I'm excluding RODBC because I'm on Linux; XLConnect because it seems its primary purpose is not reading in single Excel sheets but importing entire Excel workbooks, so to put its horse in the race on only its reading capabilities seems unfair; and xlsReadWrite because it is no longer compatible with my version of R (seems to have been phased out).

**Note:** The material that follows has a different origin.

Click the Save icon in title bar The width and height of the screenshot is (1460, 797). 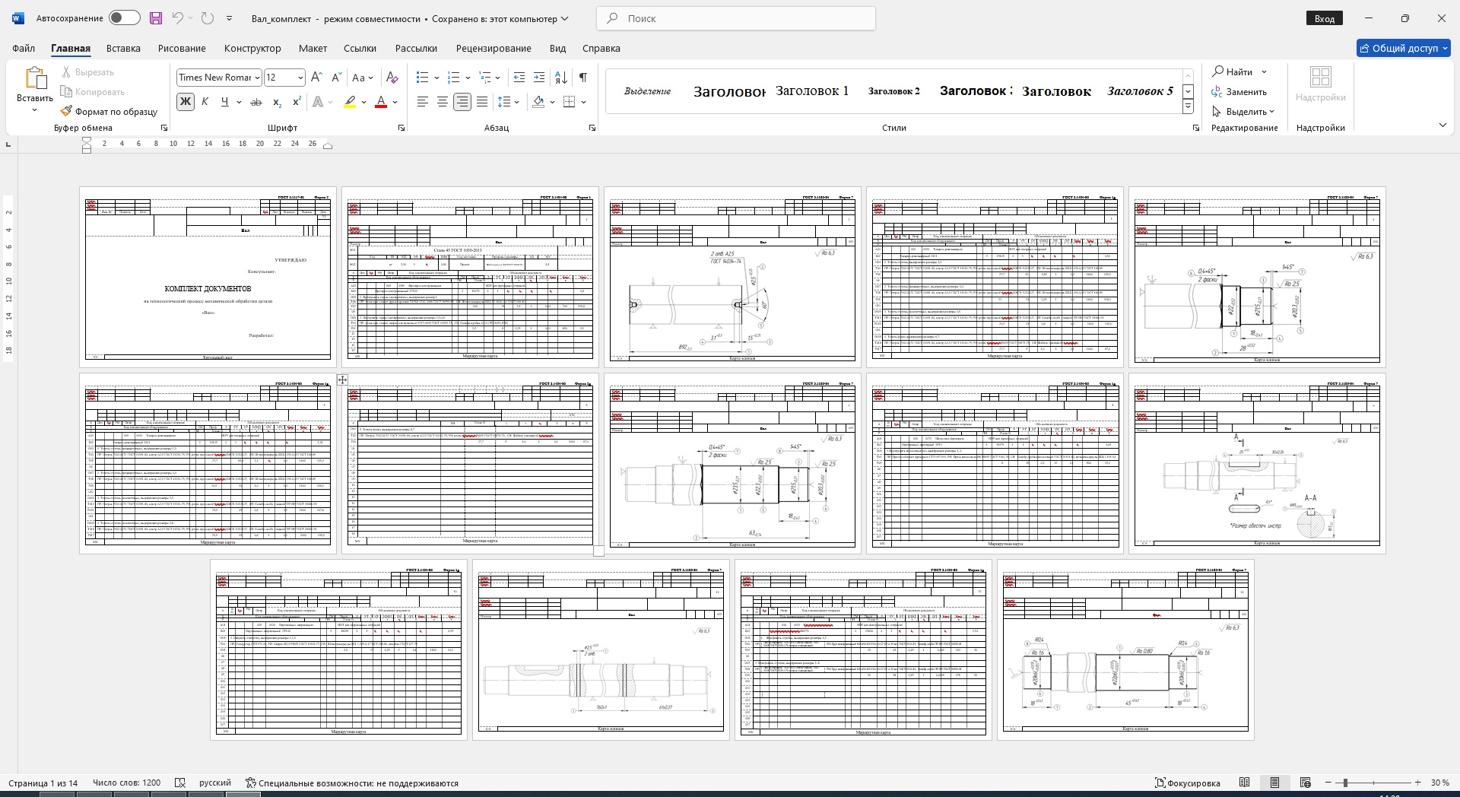click(156, 18)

I then ran benchmarks with NN=1000L and NN=25000L (resetting the seed before each declaration of the data.frame above) to allow for differences with respect to Excel file size. gc is primarily for xlsx, which I've found at times can create memory clogs. Without further ado, here are the results I found:
1,000-Row Excel File
benchmark1k <-
microbenchmark(times = 100L,
xlsx = {xlsx::read.xlsx2(fl, sheetIndex=1); invisible(gc())},
openxlsx = {openxlsx::read.xlsx(fl); invisible(gc())},
readxl = {readxl::read_excel(fl); invisible(gc())},
gdata = {gdata::read.xls(fl); invisible(gc())})
# Unit: milliseconds
# expr min lq mean median uq max neval
# xlsx 194.1958 199.2662 214.1512 201.9063 212.7563 354.0327 100
# openxlsx 142.2074 142.9028 151.9127 143.7239 148.0940 255.0124 100
# readxl 122.0238 122.8448 132.4021 123.6964 130.2881 214.5138 100
# gdata 2004.4745 2042.0732 2087.8724 2062.5259 2116.7795 2425.6345 100
So readxl is the winner, with openxlsx competitive and gdata a clear loser. Taking each measure relative to the column minimum:
# expr min lq mean median uq max
# 1 xlsx 1.59 1.62 1.62 1.63 1.63 1.65
# 2 openxlsx 1.17 1.16 1.15 1.16 1.14 1.19
# 3 readxl 1.00 1.00 1.00 1.00 1.00 1.00
# 4 gdata 16.43 16.62 15.77 16.67 16.25 11.31
We see my own favorite, xlsx is 60% slower than readxl.
25,000-Row Excel File
Due to the amount of time it takes, I only did 20 repetitions on the larger file, otherwise the commands were identical. Here's the raw data:
# Unit: milliseconds
# expr min lq mean median uq max neval
# xlsx 4451.9553 4539.4599 4738.6366 4762.1768 4941.2331 5091.0057 20
# openxlsx 962.1579 981.0613 988.5006 986.1091 992.6017 1040.4158 20
# readxl 341.0006 344.8904 347.0779 346.4518 348.9273 360.1808 20
# gdata 43860.4013 44375.6340 44848.7797 44991.2208 45251.4441 45652.0826 20
Here's the relative data:
# expr min lq mean median uq max
# 1 xlsx 13.06 13.16 13.65 13.75 14.16 14.13
# 2 openxlsx 2.82 2.84 2.85 2.85 2.84 2.89
# 3 readxl 1.00 1.00 1.00 1.00 1.00 1.00
# 4 gdata 128.62 128.67 129.22 129.86 129.69 126.75
So readxl is the clear winner when it comes to speed. gdata better have something else going for it, as it's painfully slow in reading Excel files, and this problem is only exacerbated for larger tables.
Two draws of openxlsx are 1) its extensive other methods (readxl is designed to do only one thing, which is probably part of why it's so fast), especially its write.xlsx function, and 2) (more of a drawback for readxl) the col_types argument in readxl only (as of this writing) accepts some nonstandard R: "text" instead of "character" and "date" instead of "Date".